Désormais octogénaire, Dylan poursuit une œuvre magistrale et complexe, matinée de références culturelles empruntées autant à la pop culture de notre temps qu’à la tradition biblique ancestrale. On y trouve l’Amérique légendaire comme les rivages flous d’une Europe de l’Est quittée à la hâte par ses grands-parents du fait des pogroms, le tout mélangé mixé puis réinterprété dans une langue rare et poétique. Pour l’écouter cette langue, il y avait ce soir-là, à nos côtés, des spectateurs venus d’Allemagne, d’Espagne et d’Italie, la plupart déjà bien rodée aux thématiques du Zim’. Le charme a rapidement fait son effet. Sitôt l’idole entrée sur scène, un tonnerre d’applaudissement résonne de même que le sentiment de vivre un moment hors du temps. Nous sommes alors des milliers à écouter l’oracle en guettant le miracle. L’attention est religieuse puisque l’usage des smartphones est formellement interdit dans la salle et tous les yeux rivés sur le chanteur sans que personne ni aucun écran ne s’interpose. On se dit alors que Dylan tourne peut-être pour la dernière fois sur le Vieux continent.
Un Juif immémoriel
Les dylanologues le savent, l’œuvre de leur idole est parsemée de symboles. Petit détail en forme de clin d’œil : cette édition 2022 du Never Ending Tour fut entamée le soir de Rosh Hashana. Une parfaite illustration du judaïsme nébuleux, aussi profond que contradictoire, dont témoigne Zimmerman depuis le début de sa carrière. En observant le chanteur sur scène, on comprend soudain de quel bois est fait sa synagogue : c’est sur la route (comme Kerouac) et dans une errance volontaire que l’homme semble entretenir le lien qui le relie à ses ancêtres, à la manière d’un Juif immémoriel.

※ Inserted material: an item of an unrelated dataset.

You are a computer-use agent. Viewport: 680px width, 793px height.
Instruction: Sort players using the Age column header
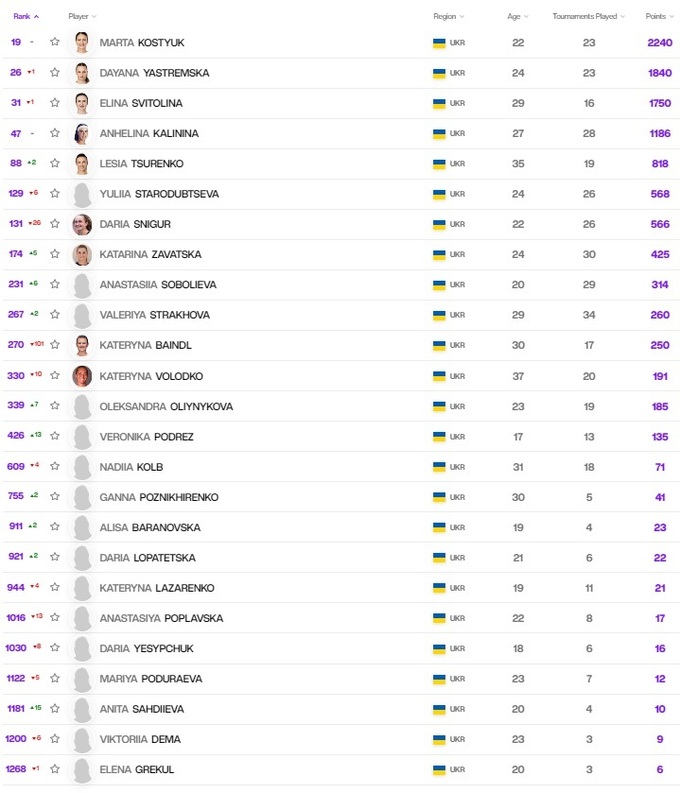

Mais revenons-en à la musique. Sur cette tournée, Dylan joue son dernier album studio en date : Rough and Rowdy Ways, que l’on pourrait traduire par « Des manières aussi rudes que tapageuses » avec ce double sens que revêt le mot « ways » (qui peut aussi se comprendre comme le « chemin »). Voilà un album qui ressemble au vieux monsieur qu’est devenu Dylan à 81 ans. Un géant revenu de tout, après la contre-culture, les errances géographiques et religieuses, les aventures intimes et les plus grands honneurs. C’est un monument que l’on est venu voir chanter, le récipiendaire du Nobel de littérature. Plus qu’un homme : une œuvre, une présence, un témoignage. Quelqu’un que l’on écoute et que l’on suit. Peut-être un prophète.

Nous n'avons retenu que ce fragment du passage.